SUPPLIED ENTRIES -
<<<<

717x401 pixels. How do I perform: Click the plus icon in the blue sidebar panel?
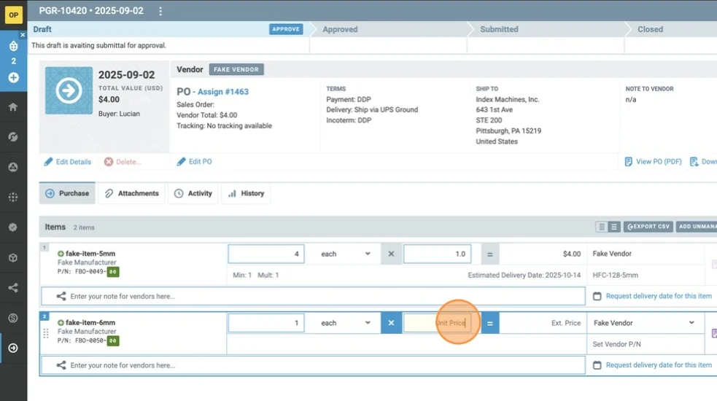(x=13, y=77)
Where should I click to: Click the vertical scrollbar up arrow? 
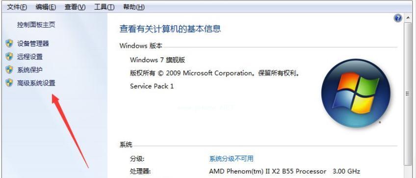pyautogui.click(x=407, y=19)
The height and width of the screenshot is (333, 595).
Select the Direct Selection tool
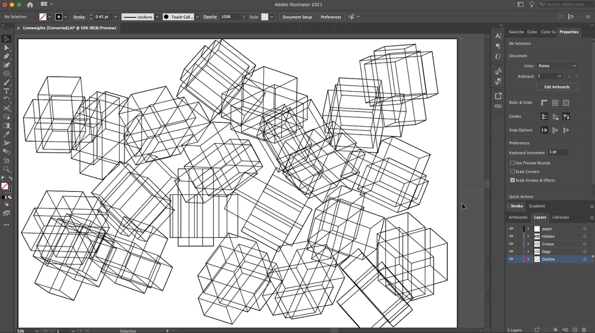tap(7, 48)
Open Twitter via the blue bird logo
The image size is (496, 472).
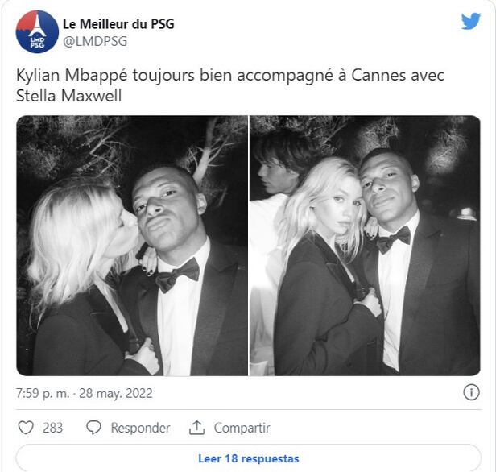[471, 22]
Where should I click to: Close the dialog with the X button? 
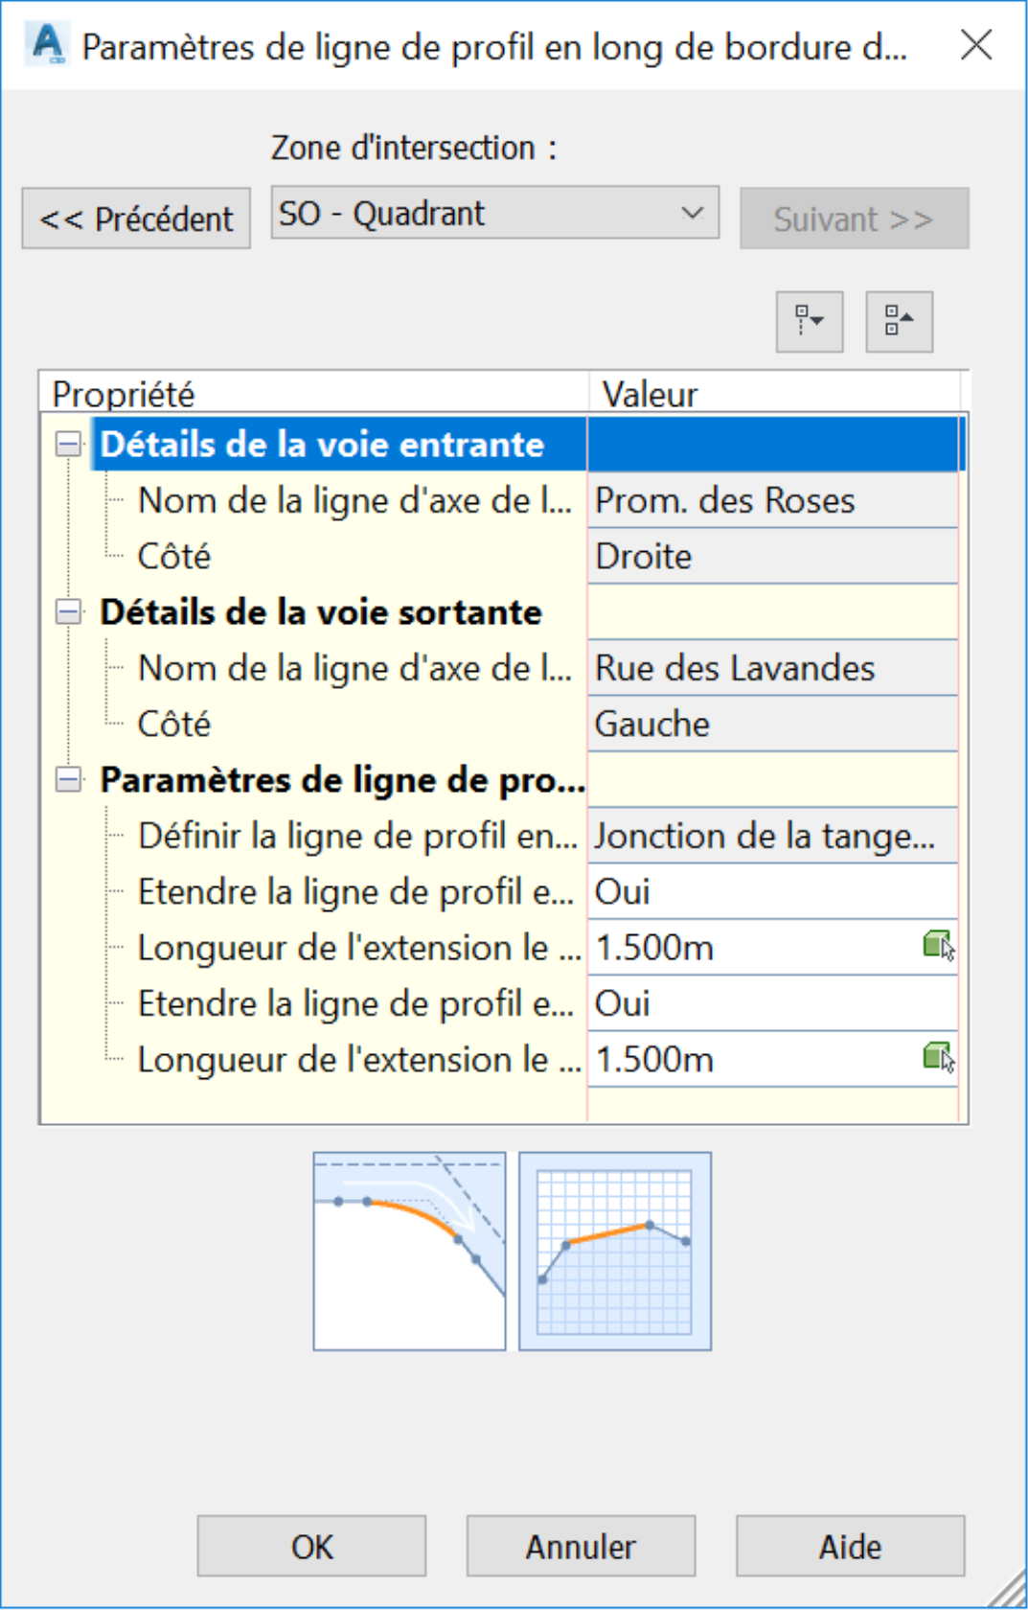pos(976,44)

>>>>
<<<<

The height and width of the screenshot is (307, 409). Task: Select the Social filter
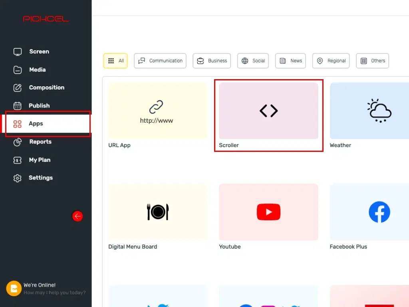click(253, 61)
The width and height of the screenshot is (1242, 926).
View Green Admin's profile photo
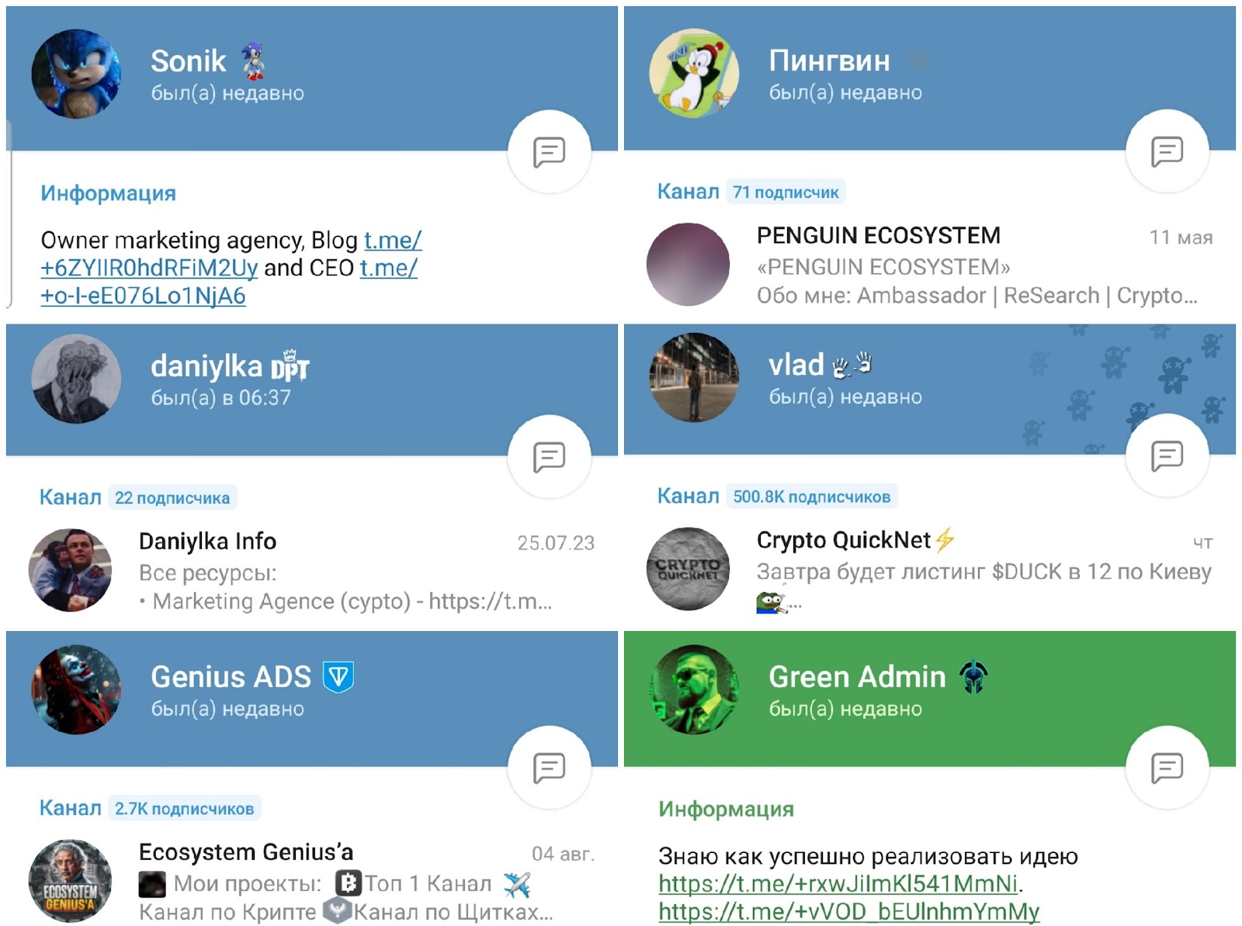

>>>>
<<<<

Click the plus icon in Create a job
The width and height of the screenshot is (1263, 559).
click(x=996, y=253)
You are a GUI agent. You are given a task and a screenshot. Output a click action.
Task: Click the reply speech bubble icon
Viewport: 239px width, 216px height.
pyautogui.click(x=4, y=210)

>>>>

PROBLEM DETAILS - All lines above starting at the one with "717x401 pixels. How" and ending at the one with "Open Twitter via the blue bird logo", inclusive, are to be printed again exactly, with the pictures left out.

OUTPUT OF THE TASK -
717x401 pixels. How do I perform: Click the plus icon in the blue sidebar panel?
(x=13, y=77)
Where should I click to: Click the vertical scrollbar up arrow? 
pyautogui.click(x=407, y=19)
The height and width of the screenshot is (333, 595).
Select the Direct Selection tool
tap(7, 48)
Open Twitter via the blue bird logo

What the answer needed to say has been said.